RDF between CO\(_2\) and the PA3 surface with the following interactions: O-HN (O from CO\(_2\) and H from PA3N), O-N (O from CO\(_2\) and N from PA3N), O-C (O from CO\(_2\) and C from all PA3 molecules), O-O (O from CO\(_2\) and O from PA3O), O-S (O from CO\(_2\) and S from PA3S).

Figure 16 illustrates the RDF plots of the interactions between CO\(_2\) and the PA3 surface. These interactions represent the following pairs: O-HN (O from CO\(_2\) and H from PA3N), O-N (O from CO\(_2\) and N from PA3N), O-C (O from CO\(_2\) and C from all PA3 molecules), O-O (O from CO\(_2\) and O from PA3O), and O-S (O from CO\(_2\) and S from PA3S). The RDF analysis revealed significant interactions, notably between the oxygens of CO\(_2\) molecules and hydrogen atoms attached to the nitrogen in PA3N, as evidenced by a prominent peak at 2 Å. Additionally, noteworthy peaks were observed for the nitrogen in PA3-N, oxygen in PA3-O, and sulfur in PA3-S. These findings collectively emphasize the significant contributions of CO\(_2\) oxygen atoms to the adsorption process of the model asphaltenes.

Conclusion

In this study, we employed grand canonical Monte Carlo, molecular dynamics, and density functional theory to analyze the adsorption behavior of CH\(_4\), CO\(_2\), and N\(_2\) gases on a model asphaltene.

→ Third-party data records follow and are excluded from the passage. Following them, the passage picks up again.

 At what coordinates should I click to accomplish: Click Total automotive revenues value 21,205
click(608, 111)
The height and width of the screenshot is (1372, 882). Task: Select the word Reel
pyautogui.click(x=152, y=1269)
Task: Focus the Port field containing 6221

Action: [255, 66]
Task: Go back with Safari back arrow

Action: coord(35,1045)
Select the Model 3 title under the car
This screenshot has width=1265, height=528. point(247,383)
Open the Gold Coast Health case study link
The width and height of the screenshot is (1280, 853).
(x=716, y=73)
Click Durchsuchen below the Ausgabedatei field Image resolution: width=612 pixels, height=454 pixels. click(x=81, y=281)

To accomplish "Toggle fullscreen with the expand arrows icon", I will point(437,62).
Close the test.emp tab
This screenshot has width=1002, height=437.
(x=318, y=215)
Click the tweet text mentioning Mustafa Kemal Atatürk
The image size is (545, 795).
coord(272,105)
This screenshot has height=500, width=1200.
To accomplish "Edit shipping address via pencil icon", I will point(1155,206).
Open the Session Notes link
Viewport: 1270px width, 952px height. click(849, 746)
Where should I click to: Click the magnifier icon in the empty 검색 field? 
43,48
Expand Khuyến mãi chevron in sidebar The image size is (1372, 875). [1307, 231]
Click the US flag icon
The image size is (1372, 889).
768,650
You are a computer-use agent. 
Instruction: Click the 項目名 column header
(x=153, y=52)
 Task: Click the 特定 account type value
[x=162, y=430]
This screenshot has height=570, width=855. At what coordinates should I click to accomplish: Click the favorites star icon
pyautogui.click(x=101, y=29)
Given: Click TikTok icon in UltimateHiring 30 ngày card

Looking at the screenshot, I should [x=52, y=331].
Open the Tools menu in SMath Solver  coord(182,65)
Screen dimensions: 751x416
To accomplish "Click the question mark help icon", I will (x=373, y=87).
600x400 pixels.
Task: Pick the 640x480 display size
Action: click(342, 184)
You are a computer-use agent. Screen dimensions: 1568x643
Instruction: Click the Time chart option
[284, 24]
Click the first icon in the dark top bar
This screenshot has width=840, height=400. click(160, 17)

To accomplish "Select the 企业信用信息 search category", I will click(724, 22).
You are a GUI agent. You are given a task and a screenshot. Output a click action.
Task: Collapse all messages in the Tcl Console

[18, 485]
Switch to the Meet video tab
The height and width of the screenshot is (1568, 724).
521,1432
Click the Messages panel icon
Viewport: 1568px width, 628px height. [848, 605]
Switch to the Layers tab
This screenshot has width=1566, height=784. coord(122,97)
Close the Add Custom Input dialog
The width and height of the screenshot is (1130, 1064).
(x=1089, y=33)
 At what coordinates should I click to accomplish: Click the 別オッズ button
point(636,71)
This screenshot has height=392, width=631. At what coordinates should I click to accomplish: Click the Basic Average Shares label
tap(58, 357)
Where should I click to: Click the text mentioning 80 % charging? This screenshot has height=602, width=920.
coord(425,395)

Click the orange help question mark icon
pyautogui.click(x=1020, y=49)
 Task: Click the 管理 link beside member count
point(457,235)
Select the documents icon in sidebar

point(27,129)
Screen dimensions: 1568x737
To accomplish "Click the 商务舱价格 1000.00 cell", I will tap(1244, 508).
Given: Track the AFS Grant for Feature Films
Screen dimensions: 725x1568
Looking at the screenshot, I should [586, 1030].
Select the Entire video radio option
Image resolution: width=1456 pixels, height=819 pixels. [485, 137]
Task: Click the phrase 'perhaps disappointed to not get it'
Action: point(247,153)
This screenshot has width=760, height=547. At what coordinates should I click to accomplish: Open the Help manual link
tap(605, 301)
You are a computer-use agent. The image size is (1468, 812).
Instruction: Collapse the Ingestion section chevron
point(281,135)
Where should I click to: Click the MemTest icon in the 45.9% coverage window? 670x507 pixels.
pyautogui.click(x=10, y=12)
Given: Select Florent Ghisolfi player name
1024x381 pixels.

We aimed to understand the mechanisms underlying competitive adsorption at various temperatures and pressures. We made several specific findings. It was found that an increase in temperature resulted in reduced adsorption, whereas an increase in pressure had a positive effect. Competitive adsorption favors CO\(_2\) over CH\(_4\) and N\(_2\), especially at elevated temperatures. The adsorption of all gases exhibited isosteric heat values below 10 kcal/mol, indicating a physisorption process. CO\(_2\) exhibits an advantage over the other two gases, as confirmed by the higher absolute values of the surface potential. All the adsorption processes were thermodynamically spontaneous, with CO\(_2\) having the highest (absolute) Gibbs free energy. Entropy changes reflect the transition to an ordered phase during the adsorption process. The self-diffusion coefficients were the lowest for CO\(_2\), indicating stronger interactions with the adsorbate. The DFT results indicate that the adsorption of CO\(_2\) on asphaltenes derived from coal exhibited the highest (absolute) adsorption energies. Additionally, the adsorbent PA3N was found to be the most suitable for CO\(_2\)-ECBM and N\(_2\)-ECBM. Analysis of non-covalent interactions revealed that the primary interactions between the coal-derived asphaltenes and the CO\(_2\), N\(_2\), and CH\(_4\) adsorbates are van der Waals forces. These findings highlight the complexity and significance of adsorption processes. Our findings provide a comprehensive understanding of the adsorption behavior of these gases, which could serve as a foundation for future research in this field. The insights gained from this study could be particularly useful for researchers investigating the adsorption properties of other gases and materials.